Detail Preserving Residual Feature Pyramid Modules for Optical Flow
This work addresses detail preservation in optical flow estimation for computer vision applications, offering an incremental improvement through a modular enhancement to existing iterative refinement architectures.
The paper tackles the problem of detail loss in optical flow estimation caused by downsampling in feature pyramids, which blends foreground and background objects, by proposing a Residual Feature Pyramid Module (RFPM) that retains details without altering iterative refinement designs. Results show RFPM visibly reduces flow errors, improves state-of-the-art performance on Sintel clean pass, and ranks among top methods on KITTI, with a transfer learning approach that dramatically decreases training time.

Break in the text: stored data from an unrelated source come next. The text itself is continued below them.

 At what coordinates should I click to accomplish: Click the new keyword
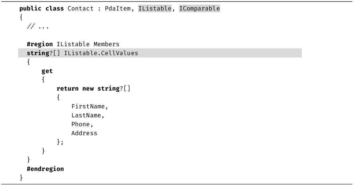[88, 89]
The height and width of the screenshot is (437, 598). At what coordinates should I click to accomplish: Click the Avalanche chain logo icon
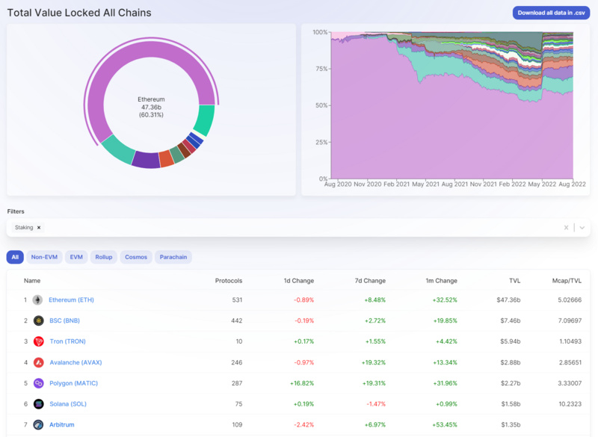[38, 362]
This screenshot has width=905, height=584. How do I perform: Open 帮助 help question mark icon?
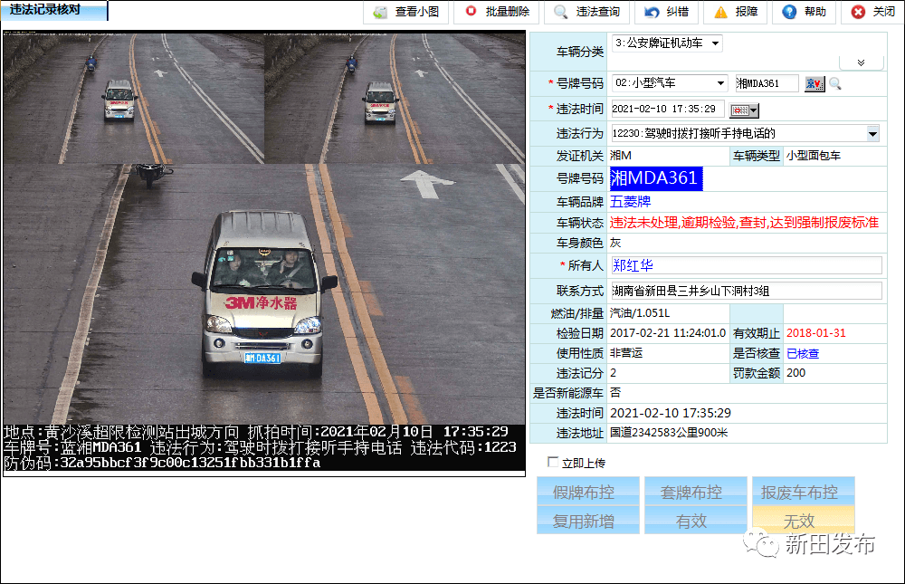(x=789, y=13)
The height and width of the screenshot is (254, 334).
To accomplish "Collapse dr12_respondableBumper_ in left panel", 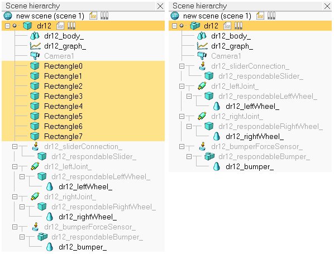I will (22, 237).
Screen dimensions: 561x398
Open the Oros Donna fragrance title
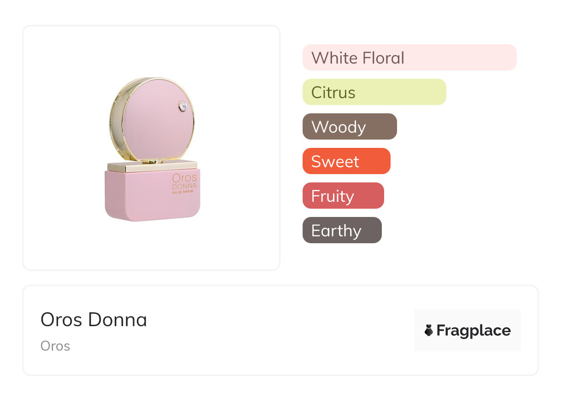94,319
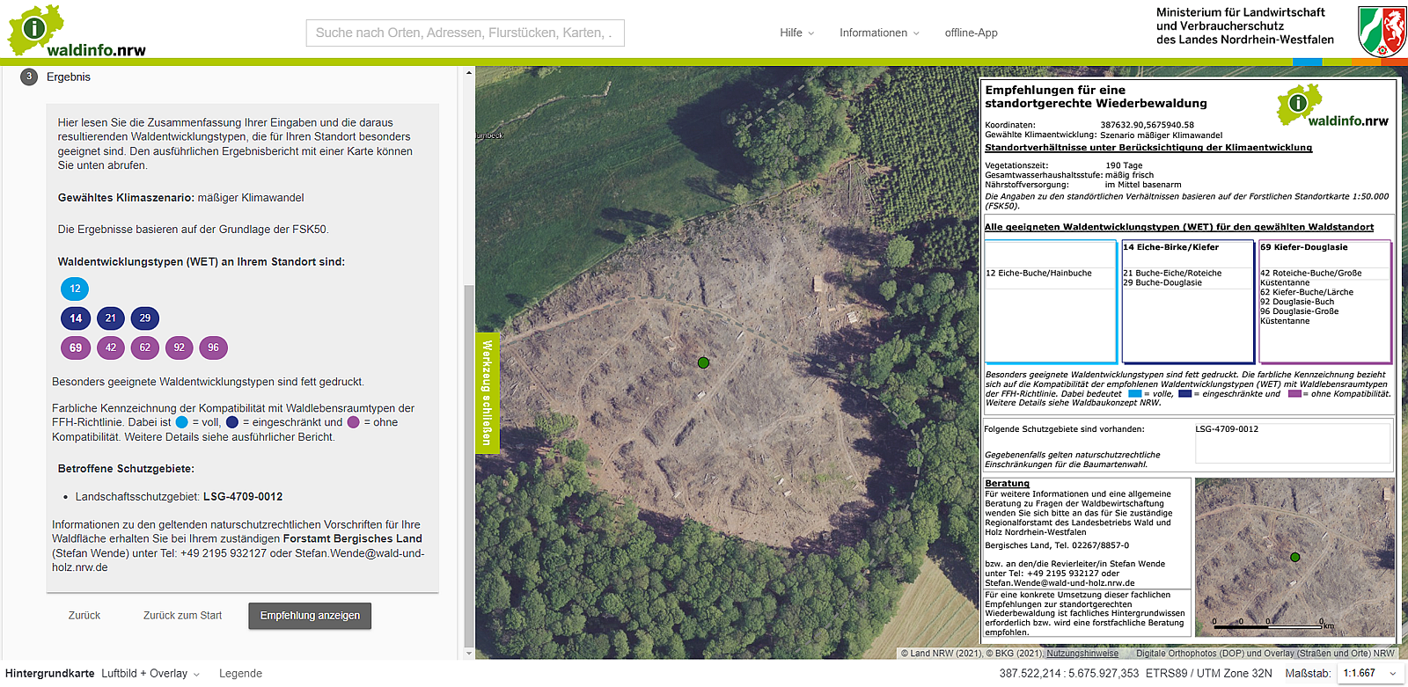Expand the Informationen menu
The width and height of the screenshot is (1408, 687).
878,33
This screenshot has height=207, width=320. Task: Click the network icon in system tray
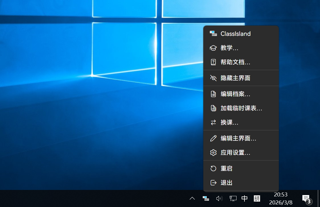tap(233, 198)
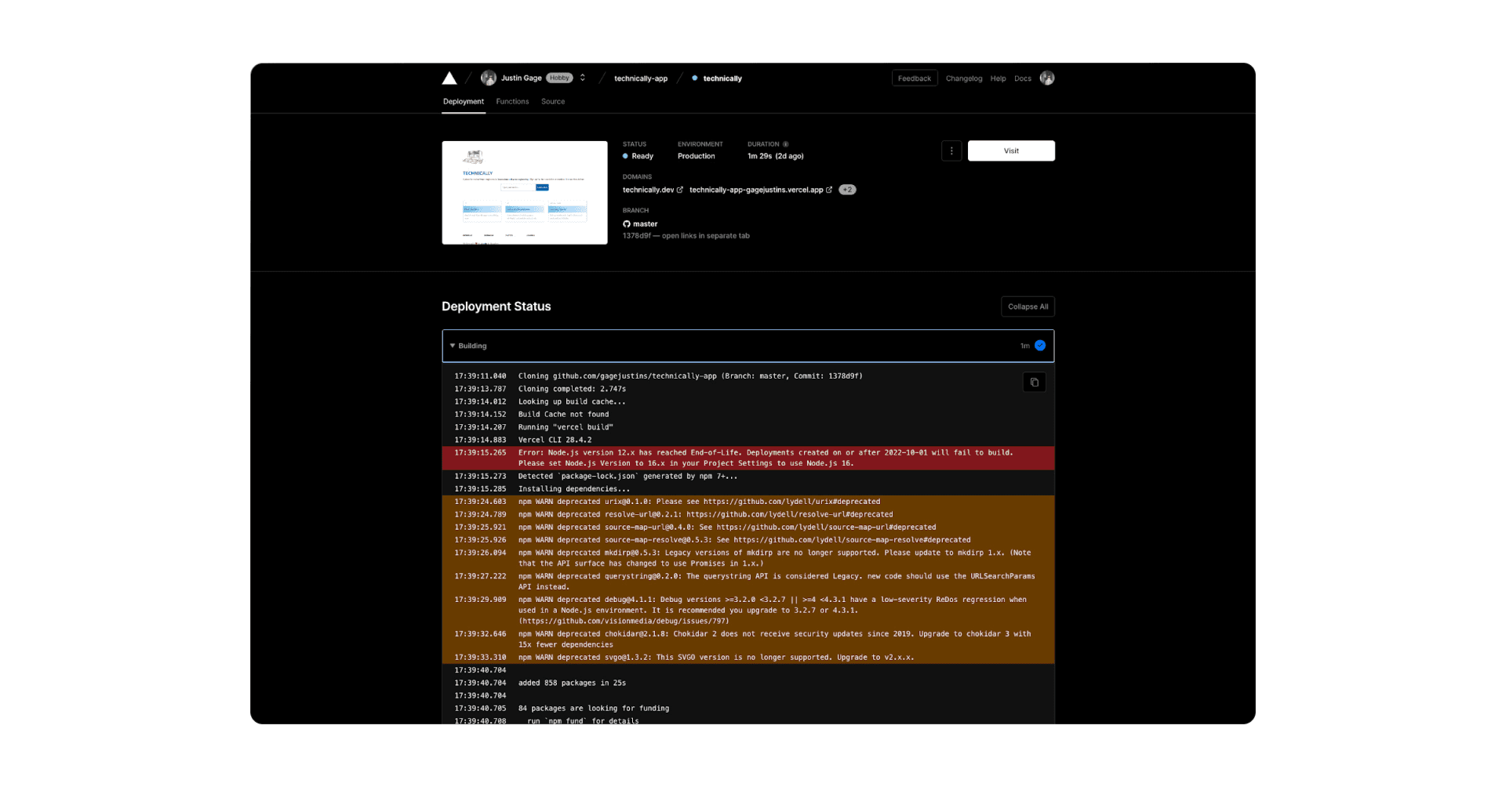1506x787 pixels.
Task: Expand the +2 additional domains badge
Action: tap(847, 190)
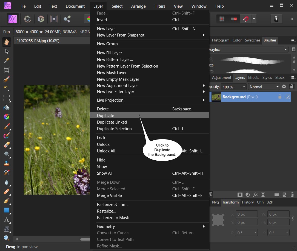Click Duplicate in the Layer menu
This screenshot has height=251, width=297.
(105, 116)
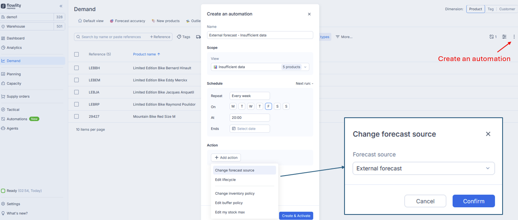Collapse the sidebar with the double chevron

point(61,6)
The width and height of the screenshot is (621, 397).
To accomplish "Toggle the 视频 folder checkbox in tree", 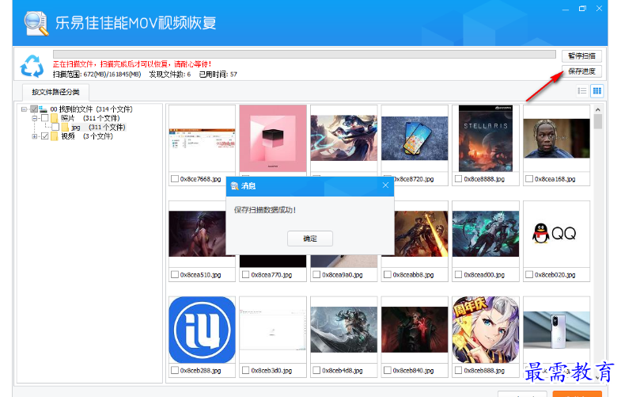I will (44, 136).
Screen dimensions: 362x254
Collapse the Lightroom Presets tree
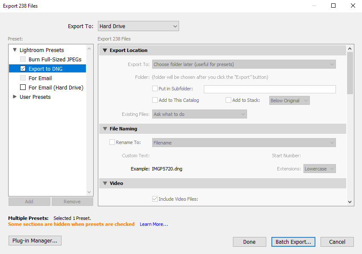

Feature pyramids and iterative refinement have recently led to great progress in optical flow estimation. However, downsampling in feature pyramids can cause blending of foreground objects with the background, which will mislead subsequent decisions in the iterative processing. The results are missing details especially in the flow of thin and of small structures. We propose a novel Residual Feature Pyramid Module (RFPM) which retains important details in the feature map without changing the overall iterative refinement design of the optical flow estimation. RFPM incorporates a residual structure between multiple feature pyramids into a downsampling module that corrects the blending of objects across boundaries. We demonstrate how to integrate our module with two state-of-the-art iterative refinement architectures. Results show that our RFPM visibly reduces flow errors and improves state-of-art performance in the clean pass of Sintel, and is one of the top-performing methods in KITTI. According to the particular modular structure of RFPM, we introduce a special transfer learning approach that can dramatically decrease the training time compared to a typical full optical flow training schedule on multiple datasets.